Ebola-Ausbruch im Ostkongo: 100 Tage und kein Ende der Epidemie in Sicht

Die Demokratische Republik Kongo kämpft weiter gegen einen schweren Ebola-Ausbruch der seltenen Bundibugyo-Variante. Wie UN News berichtet, sind mittlerweile 100 Tage seit der offiziellen Erklärung des Ausbruchs vergangen – doch die Epidemie ist keineswegs unter Kontrolle. Besonders in den ostkongolesischen Regionen, die von anhaltender Gewalt und instabiler Infrastruktur geprägt sind, breitet sich das Virus unkontrolliert aus.

Die Vereinten Nationen und ihre Gesundheitsorganisationen warnen, dass die derzeitigen Maßnahmen nicht ausreichen, um die Epidemie einzudämmen. Die Kombination aus bewaffneten Konflikten, zerstörter Gesundheitsinfrastruktur und Misstrauen gegenüber medizinischem Personal erschwert die Reaktion erheblich. Impfkampagnen, Kontaktverfolgung und Isolierung von Erkrankten stoßen in abgelegenen und unsicheren Gebieten auf massive Hindernisse.

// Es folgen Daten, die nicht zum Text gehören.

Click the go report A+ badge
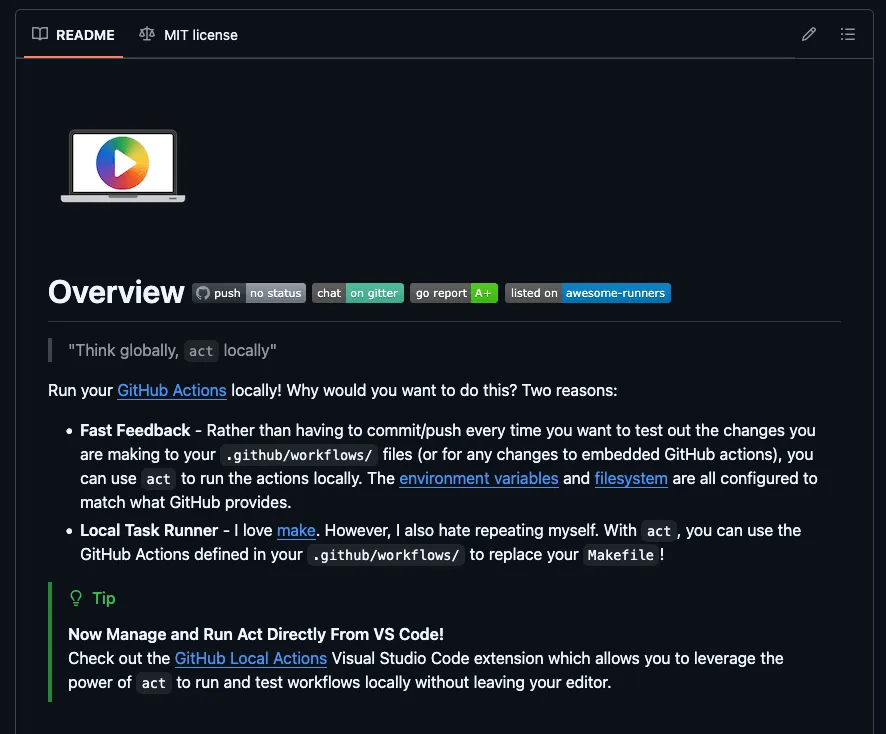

Internationale Hilfsorganisationen fordern mehr Ressourcen und verbesserte Sicherheitsbedingungen, um effektiv arbeiten zu können. Gleichzeitig besteht die Gefahr einer grenzüberschreitenden Ausbreitung, da sich infizierte Personen trotz Quarantäneversuchen bewegen. Die Zahl der Todesopfer steigt weiter, und medizinisches Personal arbeitet unter extremen Bedingungen. Die WHO und ihre Partner setzen auf verstärkte Aufklärung, mobile Kliniken und den Einsatz neuer Impfstoffe, um die Welle zu stoppen – doch der Zeitdruck wächst.